PKK Lideri Öcalan, ‘‘yüreğini bana açan, bu davaya inanan herkesin sürecin hassasiyetlerini sonuna kadar gözeteceğine inanıyorum’’ diyordu. Ve milyonlarca insan bu hassasiyete sahip çıktığını Amed’de ilan ediyordu.
Şimdi Kürdistan ve Anadolu tarihine yaraşır bir şekilde tüm halkların ve kültürlerin eşit, özgür ve demokratik ülkesinin oluşması için herkese büyük sorumluluk düşüyor. Herkesin özgürce ve kardeşçe bir arada yaşayacağı yeni bir model ve ortak gelecek kurma arayışı, ekmek ve su kadar nesnel bir ihtiyaç olarak bir kez daha ortada duruyor.
HDK, zamanın ruhunu doğru okuduğunu ve ‘Newroz Manifestosu’nu desteklediğini, sürecin aktif bir parçası olduğunu, barış ve eşitlik mücadelesinin sesi ve kürsüsü olacağını sözcüsü Milletvekili Ertuğrul Kürkçü ile o meydanda, o gün bir kez daha ilan etti.

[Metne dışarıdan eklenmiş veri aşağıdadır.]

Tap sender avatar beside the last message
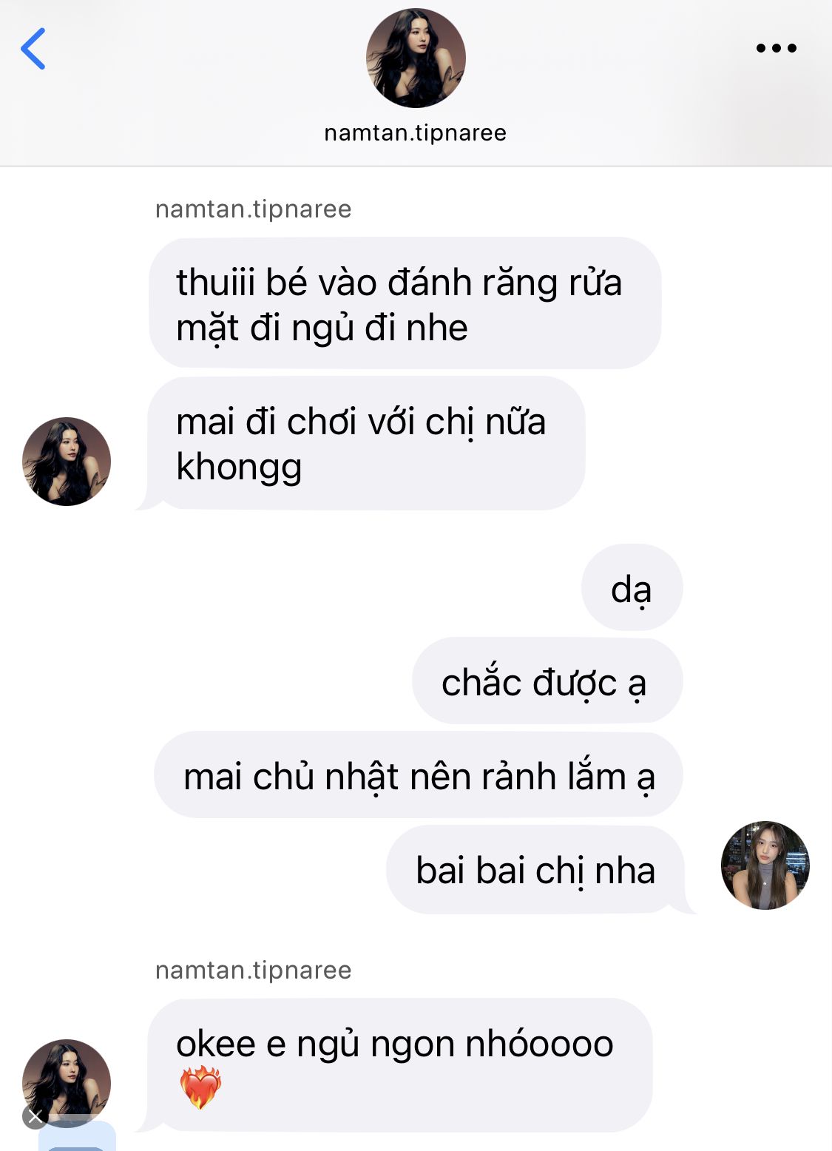Screen dimensions: 832x1151 [67, 1083]
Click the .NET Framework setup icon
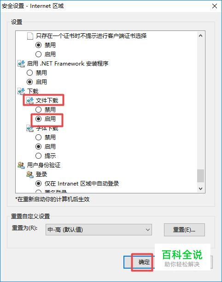This screenshot has height=282, width=222. (x=21, y=64)
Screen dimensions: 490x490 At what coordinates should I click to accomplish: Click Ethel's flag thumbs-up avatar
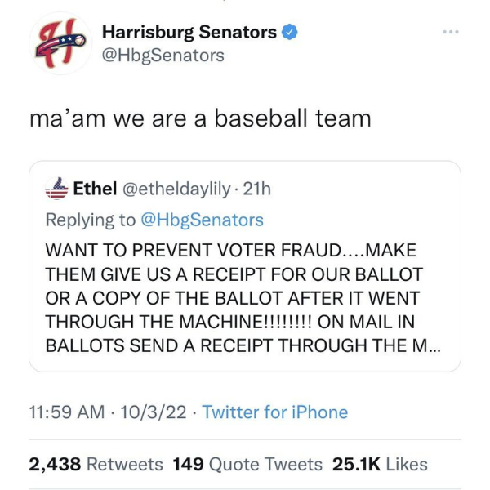click(57, 189)
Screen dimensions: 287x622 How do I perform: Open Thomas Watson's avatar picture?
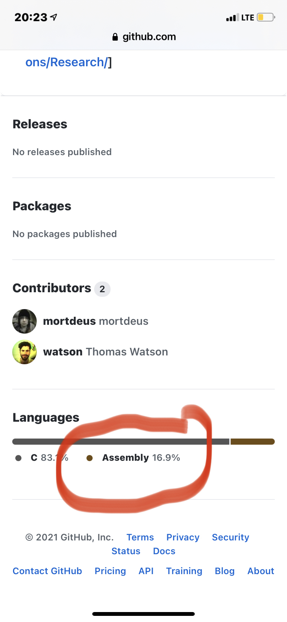(x=24, y=352)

Halkların kardeşliği, eşitliği ve demokratik özgürlüğü için 21 Mart’ta büyük mesaj verildi. Umutlar yeşerdi, ama tedirginlikler silinip gitmedi. Cumhuriyet tarihini bilenler, son 30 yılı yaşayanlar beklentileri ile kaygılarını birlikte yaşamaya başladılar. Barışın ve çözümün, eşitlik ve özgürlüğün ancak mücadele ve örgütlü bir duruşla gerçekleşebileceğini unutmadan kollarını bir kez daha sıvadılar.
Milyonlar hem şahit oldu hem de verdikleri sözleri, coşkuları ve sloganları ile özgürlük ve eşitlik mücadelesinin sahibi olacaklarını ilan etti.